A People's History of the Human Genome
Genewatch UK marked the 10th anniversary of the Human Genome Project announcement by publishing an extraordinary History of the Human Genome that includes important current policy implications. It runs to 17 tightly-packed pages, with a further 12 pages of references (303 of them). The pdf is available here, with a summary in Genewatch’s press release here.
The timeline reaches back to 1918, when "Eugenicist Ronald Fisher publishes a mathematical paper showing how common diseases might be caused by genetic susceptibility to environmental exposures," which becomes the initial basis for calculating the "heritability" of diseases (later criticized by Richard Lewontin and others). History of the Human Genome covers in detail the tobacco industry's attempts to obfuscate the links between smoking and cancer by arguing for genetic predispositions both to smoke and (separately) to get cancer. It also notes many other attempts to find genes for cancer, obesity, diabetes and other diseases.

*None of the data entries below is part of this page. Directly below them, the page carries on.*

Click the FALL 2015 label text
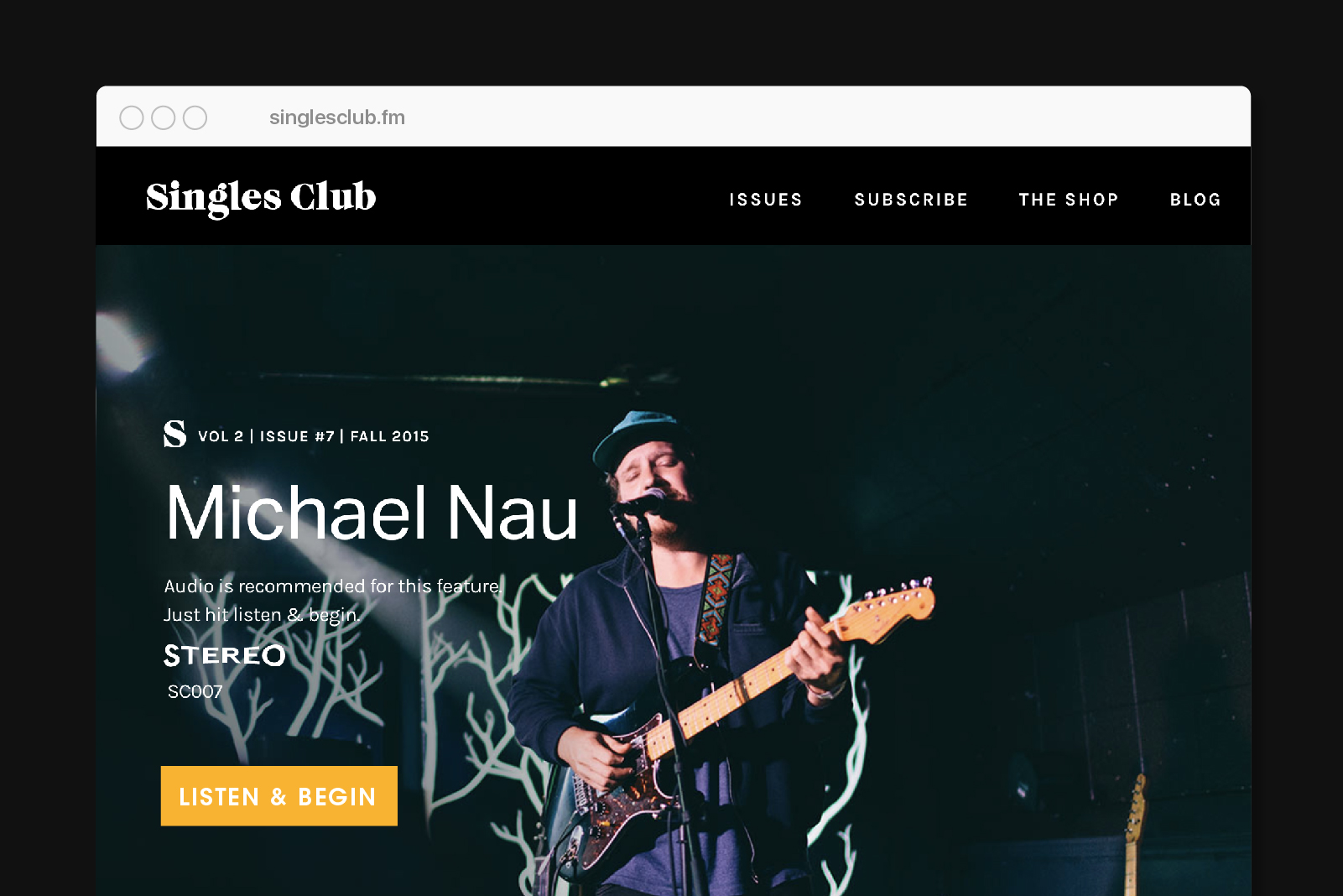This screenshot has height=896, width=1343. [x=389, y=436]
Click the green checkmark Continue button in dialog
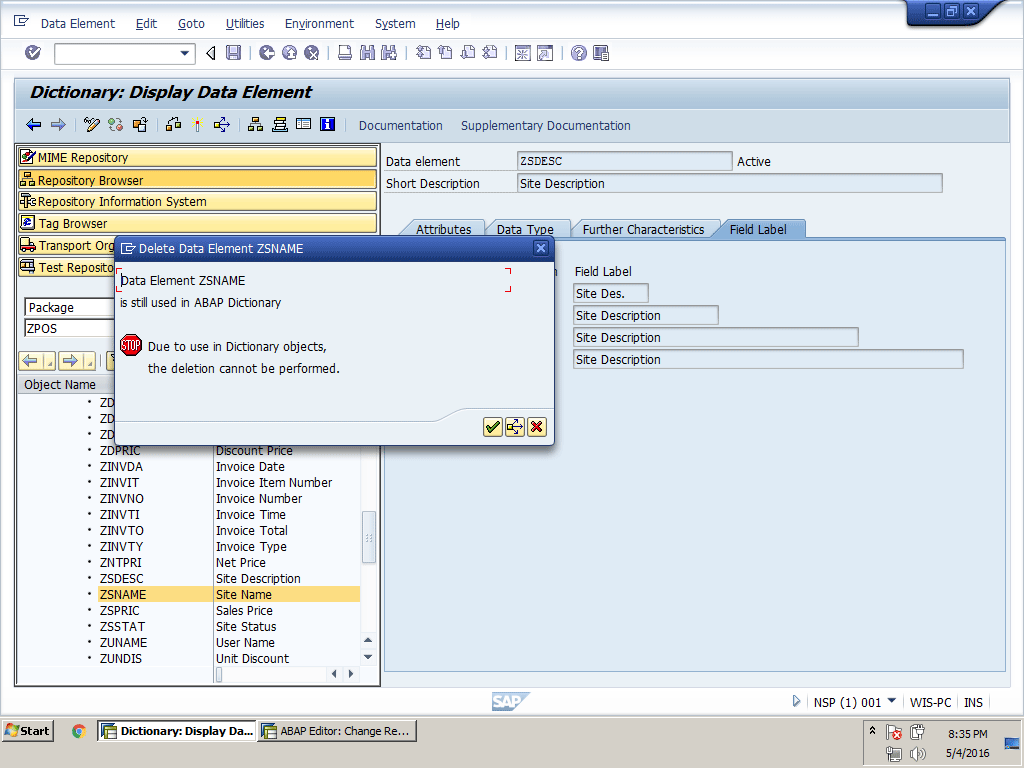 point(492,427)
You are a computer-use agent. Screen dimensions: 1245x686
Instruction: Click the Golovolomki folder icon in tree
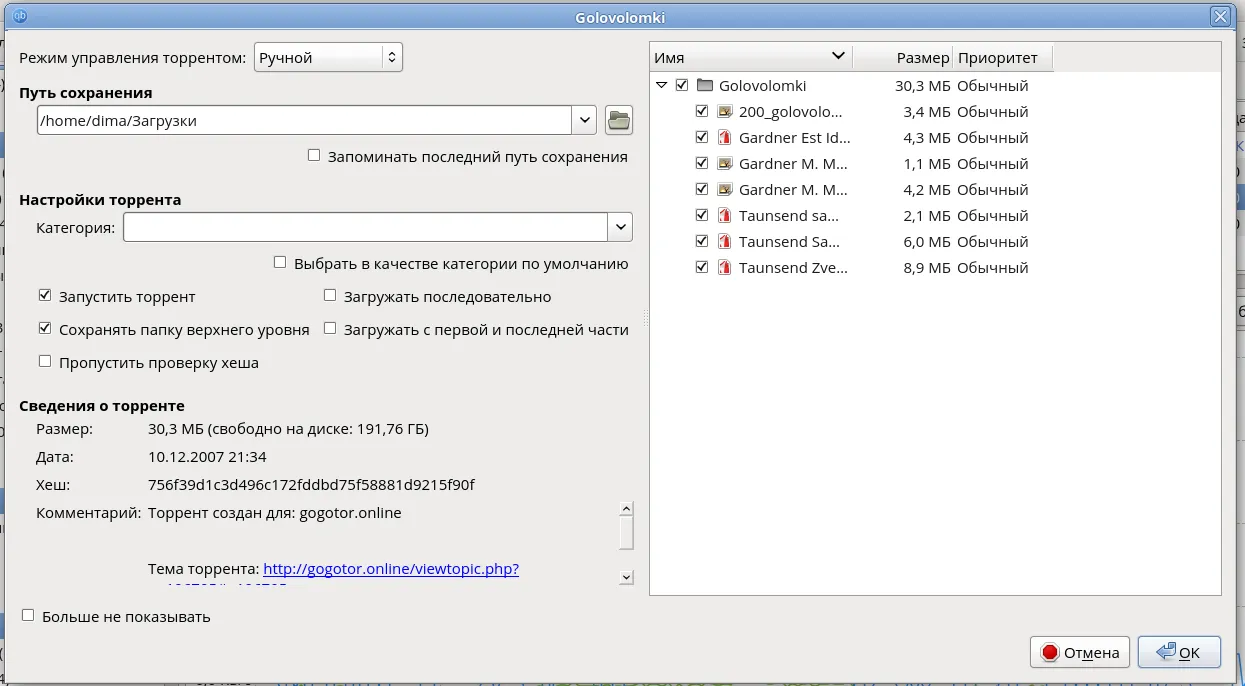point(704,86)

The report connects these essentially false theories with the massive "gravy train of funding for the human genome" -- and with the centralization of medical records, systems for storing babies' DNA at birth, and also the research goals of companies such as 23andMe:
Billions in taxpayers' money has been wasted in both Britain and the USA, and medical privacy has been jeopardised, in an attempt to create the vast databases of electronic medical records linked to DNA that will supposedly allow scientists to 'predict and prevent' disease. ...

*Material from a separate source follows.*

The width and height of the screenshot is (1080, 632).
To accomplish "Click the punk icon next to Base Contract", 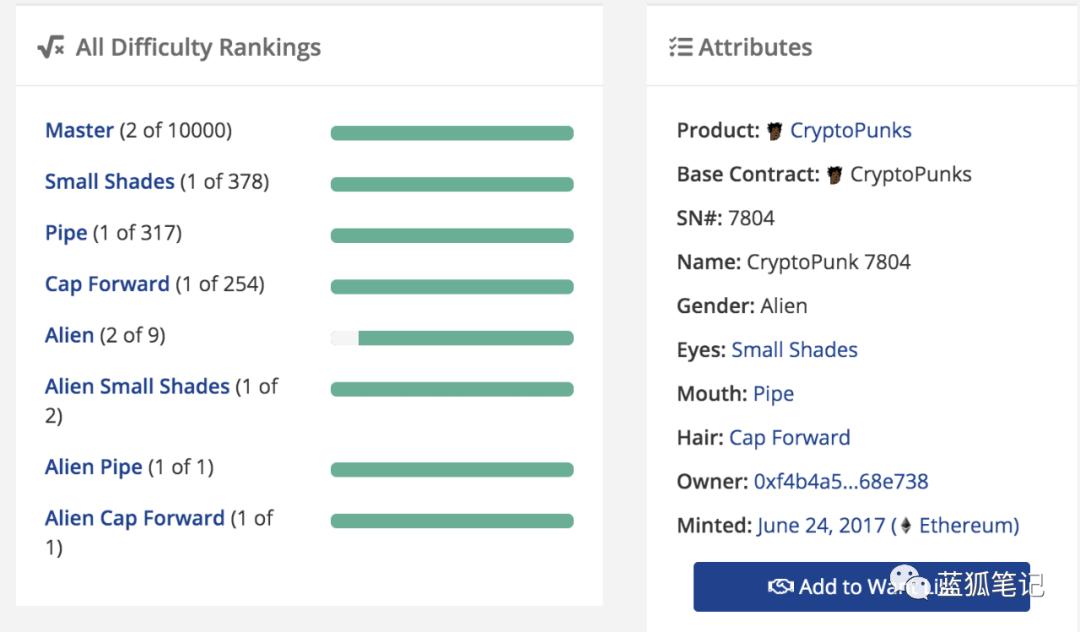I will click(835, 175).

The private healthcare and food industries are promoting a new vision of healthcare in which people will have their genomes sequenced in supermarkets and stored on mobile phones. Healthy people will be marketed bar-coded functional foods - such as cholesterol-lowering margarines and probiotic yoghurts - and other health tests, advice and treatments, which are claimed to be tailored to their genetic risks of future diseases. Sequencing everyone's DNA linked to their name and address stored in electronic medical records would also allow the Government to track every individual and identify their relatives.
"Vested interests have fatally corrupted the medical research agenda. Companies want to data-mine your DNA and market healthy people misleading risk assessments and associated products: this is not medical research. Having your genome sequenced is not good for your health: the big risks for most diseases are not inside your genes but in the world outside."